P. T. : Oui, je pense que si les conditions économiques, matérielles, auraient été différentes dans ma vie, j'aurais peut-être aussi été confronté à la possibilité d'exercer ce travail. En les voyant, jeunes, parce que j'ai tourné le film quand j'avais 25 ans, et qu'ils avaient 21, 20 ans, nous avions donc un âge proche. C'était pour moi un exercice d'imagination, de ce qu'aurait été ma vie si j'avais pu être là, combien de temps cela aurait duré. Peut-être que je n'aurais pas réussi mais c'est un exercice de spéculation, où je me projette en eux. Comme cette histoire familiale concerne mon père, c'est aussi un exercice de projection où je vois mon père à leur âge, où je pense à ce qu'il a dû choisir, à ce qu'il a dû vivre, à ce qui lui passait par la tête lorsqu'il a pris ces décisions.
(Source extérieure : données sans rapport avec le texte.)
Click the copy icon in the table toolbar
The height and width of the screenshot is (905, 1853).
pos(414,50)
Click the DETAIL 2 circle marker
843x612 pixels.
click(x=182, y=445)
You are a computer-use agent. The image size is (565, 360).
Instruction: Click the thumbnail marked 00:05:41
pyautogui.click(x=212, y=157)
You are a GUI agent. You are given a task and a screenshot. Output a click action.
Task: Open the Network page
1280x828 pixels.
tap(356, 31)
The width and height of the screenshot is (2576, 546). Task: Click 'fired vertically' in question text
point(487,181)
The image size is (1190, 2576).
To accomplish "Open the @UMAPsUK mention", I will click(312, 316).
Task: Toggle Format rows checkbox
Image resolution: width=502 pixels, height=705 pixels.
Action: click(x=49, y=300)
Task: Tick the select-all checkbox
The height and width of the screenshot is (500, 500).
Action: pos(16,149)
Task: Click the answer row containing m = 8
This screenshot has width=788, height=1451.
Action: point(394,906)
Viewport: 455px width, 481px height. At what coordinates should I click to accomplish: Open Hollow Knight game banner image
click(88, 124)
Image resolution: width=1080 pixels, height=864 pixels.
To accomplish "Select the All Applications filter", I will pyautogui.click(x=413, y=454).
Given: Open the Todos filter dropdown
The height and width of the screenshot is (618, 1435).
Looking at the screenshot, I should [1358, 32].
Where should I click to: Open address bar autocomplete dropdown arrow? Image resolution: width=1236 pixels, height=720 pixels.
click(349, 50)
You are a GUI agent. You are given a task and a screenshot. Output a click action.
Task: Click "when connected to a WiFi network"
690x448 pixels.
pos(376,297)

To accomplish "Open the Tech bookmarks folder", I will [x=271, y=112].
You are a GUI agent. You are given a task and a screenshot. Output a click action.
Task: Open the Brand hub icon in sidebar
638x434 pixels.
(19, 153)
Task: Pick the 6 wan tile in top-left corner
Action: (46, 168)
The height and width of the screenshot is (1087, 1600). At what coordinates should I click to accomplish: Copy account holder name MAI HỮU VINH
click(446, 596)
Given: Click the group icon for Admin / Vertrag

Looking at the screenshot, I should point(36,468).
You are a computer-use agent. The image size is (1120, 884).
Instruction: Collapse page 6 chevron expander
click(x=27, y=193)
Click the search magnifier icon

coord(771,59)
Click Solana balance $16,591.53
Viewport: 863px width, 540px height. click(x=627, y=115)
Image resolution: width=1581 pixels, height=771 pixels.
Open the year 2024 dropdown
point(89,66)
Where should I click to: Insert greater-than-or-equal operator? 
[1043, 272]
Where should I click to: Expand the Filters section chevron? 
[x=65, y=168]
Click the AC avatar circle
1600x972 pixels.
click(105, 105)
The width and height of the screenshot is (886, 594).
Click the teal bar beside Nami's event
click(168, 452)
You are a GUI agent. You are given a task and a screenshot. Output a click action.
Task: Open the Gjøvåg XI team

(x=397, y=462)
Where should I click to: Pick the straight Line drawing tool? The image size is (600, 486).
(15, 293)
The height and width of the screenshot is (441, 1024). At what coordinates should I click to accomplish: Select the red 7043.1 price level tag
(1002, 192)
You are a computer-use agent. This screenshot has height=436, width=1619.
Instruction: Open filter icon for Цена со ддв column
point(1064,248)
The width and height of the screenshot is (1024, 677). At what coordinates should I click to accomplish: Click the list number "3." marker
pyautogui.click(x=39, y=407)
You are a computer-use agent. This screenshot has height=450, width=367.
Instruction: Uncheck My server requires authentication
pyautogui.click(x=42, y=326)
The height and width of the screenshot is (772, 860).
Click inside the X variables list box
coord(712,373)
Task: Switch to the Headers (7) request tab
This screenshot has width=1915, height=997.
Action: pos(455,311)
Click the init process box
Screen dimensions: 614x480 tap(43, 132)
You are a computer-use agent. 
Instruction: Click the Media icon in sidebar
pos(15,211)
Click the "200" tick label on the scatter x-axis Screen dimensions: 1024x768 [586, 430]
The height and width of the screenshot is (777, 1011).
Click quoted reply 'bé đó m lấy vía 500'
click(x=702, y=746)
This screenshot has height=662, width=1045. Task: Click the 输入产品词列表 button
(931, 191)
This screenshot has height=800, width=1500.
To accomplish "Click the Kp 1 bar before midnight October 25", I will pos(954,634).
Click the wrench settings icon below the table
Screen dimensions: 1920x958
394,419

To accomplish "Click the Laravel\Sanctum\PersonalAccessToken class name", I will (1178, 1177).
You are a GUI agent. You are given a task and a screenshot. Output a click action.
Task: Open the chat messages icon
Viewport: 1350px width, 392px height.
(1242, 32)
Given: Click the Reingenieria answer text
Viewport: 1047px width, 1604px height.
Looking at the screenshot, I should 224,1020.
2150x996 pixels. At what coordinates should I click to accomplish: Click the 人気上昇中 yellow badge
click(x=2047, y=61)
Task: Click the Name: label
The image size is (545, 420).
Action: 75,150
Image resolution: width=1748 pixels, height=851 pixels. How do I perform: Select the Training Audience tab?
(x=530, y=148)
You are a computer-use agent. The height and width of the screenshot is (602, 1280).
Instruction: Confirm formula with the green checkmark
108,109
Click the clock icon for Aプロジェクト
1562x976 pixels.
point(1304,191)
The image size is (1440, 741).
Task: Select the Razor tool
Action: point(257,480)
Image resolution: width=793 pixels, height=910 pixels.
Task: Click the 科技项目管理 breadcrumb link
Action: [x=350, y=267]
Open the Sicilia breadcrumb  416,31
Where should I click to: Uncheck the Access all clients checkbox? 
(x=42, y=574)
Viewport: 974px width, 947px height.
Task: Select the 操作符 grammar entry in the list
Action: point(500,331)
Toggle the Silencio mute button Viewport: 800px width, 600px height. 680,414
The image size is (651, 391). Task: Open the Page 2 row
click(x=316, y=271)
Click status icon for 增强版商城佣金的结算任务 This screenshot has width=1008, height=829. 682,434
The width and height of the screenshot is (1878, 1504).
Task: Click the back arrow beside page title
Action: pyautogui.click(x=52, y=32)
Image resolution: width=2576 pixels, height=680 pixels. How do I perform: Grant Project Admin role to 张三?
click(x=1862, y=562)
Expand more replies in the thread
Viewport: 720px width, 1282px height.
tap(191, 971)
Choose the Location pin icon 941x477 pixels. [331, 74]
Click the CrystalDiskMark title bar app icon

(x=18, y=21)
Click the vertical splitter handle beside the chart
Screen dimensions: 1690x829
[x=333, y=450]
C. L. : Le cinéma est ainsi un exercice de projection dans des personnages où il est également très important de présenter également la vulnérabilité de ces hommes, qui semblent comme des enfants, attendant des ordres qu'ils appliqueront peut-être aveuglément comme dans le pire des cas sous la présidence péruvienne de Fujimori.
P. T. : Le film omet cette relation entre les forces armées et la société, et se concentre sur la dynamique interne de la caserne. Ce fut un choix difficile mais qui a aussi des conséquences, car le public n'a pas d'informations sur les applications de l'armée. Dans le contexte contemporain, je reçois souvent des commentaires de personnes qui aimeraient en savoir plus à ce sujet. Cependant, si je devais citer les actions de l'armée aujourd'hui au Pérou, je dirais que le plus important est peut-être qu'elle est le bras armé qui défend le capital, également l'État, et qui sert de force répressive contre les manifestations et les protestations citoyennes. Un exemple clair a été en 2022, où l'armée a tué une cinquantaine de personnes lors de manifestations.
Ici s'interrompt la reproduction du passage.